------ SUPPLIED INFORMATION

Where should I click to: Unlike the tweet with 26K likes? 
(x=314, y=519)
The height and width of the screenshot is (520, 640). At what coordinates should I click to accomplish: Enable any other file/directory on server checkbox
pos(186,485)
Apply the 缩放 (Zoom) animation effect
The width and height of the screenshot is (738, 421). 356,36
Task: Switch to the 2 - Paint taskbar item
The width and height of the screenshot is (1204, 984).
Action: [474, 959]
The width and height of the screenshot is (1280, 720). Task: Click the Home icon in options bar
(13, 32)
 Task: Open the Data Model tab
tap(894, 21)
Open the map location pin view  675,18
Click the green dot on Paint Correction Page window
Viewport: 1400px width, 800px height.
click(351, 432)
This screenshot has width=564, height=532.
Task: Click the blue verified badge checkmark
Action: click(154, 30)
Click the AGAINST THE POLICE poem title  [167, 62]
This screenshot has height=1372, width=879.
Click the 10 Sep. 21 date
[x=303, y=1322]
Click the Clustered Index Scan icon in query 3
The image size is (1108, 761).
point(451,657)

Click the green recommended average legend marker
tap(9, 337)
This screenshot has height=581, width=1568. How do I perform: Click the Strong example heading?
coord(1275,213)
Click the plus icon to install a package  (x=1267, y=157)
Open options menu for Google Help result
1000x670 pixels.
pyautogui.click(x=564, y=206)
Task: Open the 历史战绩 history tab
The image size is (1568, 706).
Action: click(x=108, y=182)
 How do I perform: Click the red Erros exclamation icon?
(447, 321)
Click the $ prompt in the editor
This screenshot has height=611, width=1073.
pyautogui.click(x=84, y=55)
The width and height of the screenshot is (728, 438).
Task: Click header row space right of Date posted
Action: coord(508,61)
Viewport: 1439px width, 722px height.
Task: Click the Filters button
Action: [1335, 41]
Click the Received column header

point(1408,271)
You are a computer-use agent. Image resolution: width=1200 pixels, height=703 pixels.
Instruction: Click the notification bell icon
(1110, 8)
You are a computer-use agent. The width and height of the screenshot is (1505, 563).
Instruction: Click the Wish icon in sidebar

------------

▶ _AIM OF THE TASK_
From the first line to the last, restate the data above exactly.

▶ _EXPECTED OUTPUT_
Where should I click to: Unlike the tweet with 26K likes? 
(x=314, y=519)
The height and width of the screenshot is (520, 640). At what coordinates should I click to accomplish: Enable any other file/directory on server checkbox
pos(186,485)
Apply the 缩放 (Zoom) animation effect
The width and height of the screenshot is (738, 421). 356,36
Task: Switch to the 2 - Paint taskbar item
The width and height of the screenshot is (1204, 984).
Action: [474, 959]
The width and height of the screenshot is (1280, 720). Task: Click the Home icon in options bar
(13, 32)
 Task: Open the Data Model tab
tap(894, 21)
Open the map location pin view  675,18
Click the green dot on Paint Correction Page window
Viewport: 1400px width, 800px height.
click(351, 432)
This screenshot has width=564, height=532.
Task: Click the blue verified badge checkmark
Action: click(154, 30)
Click the AGAINST THE POLICE poem title  [167, 62]
This screenshot has height=1372, width=879.
Click the 10 Sep. 21 date
[x=303, y=1322]
Click the Clustered Index Scan icon in query 3
The image size is (1108, 761).
point(451,657)

Click the green recommended average legend marker
tap(9, 337)
This screenshot has height=581, width=1568. How do I perform: Click the Strong example heading?
coord(1275,213)
Click the plus icon to install a package  (x=1267, y=157)
Open options menu for Google Help result
1000x670 pixels.
pyautogui.click(x=564, y=206)
Task: Open the 历史战绩 history tab
The image size is (1568, 706).
Action: click(x=108, y=182)
 How do I perform: Click the red Erros exclamation icon?
(447, 321)
Click the $ prompt in the editor
This screenshot has height=611, width=1073.
pyautogui.click(x=84, y=55)
The width and height of the screenshot is (728, 438).
Task: Click header row space right of Date posted
Action: coord(508,61)
Viewport: 1439px width, 722px height.
Task: Click the Filters button
Action: [1335, 41]
Click the Received column header

point(1408,271)
You are a computer-use agent. Image resolution: width=1200 pixels, height=703 pixels.
Instruction: Click the notification bell icon
(1110, 8)
You are a computer-use agent. The width and height of the screenshot is (1505, 563).
Instruction: Click the Wish icon in sidebar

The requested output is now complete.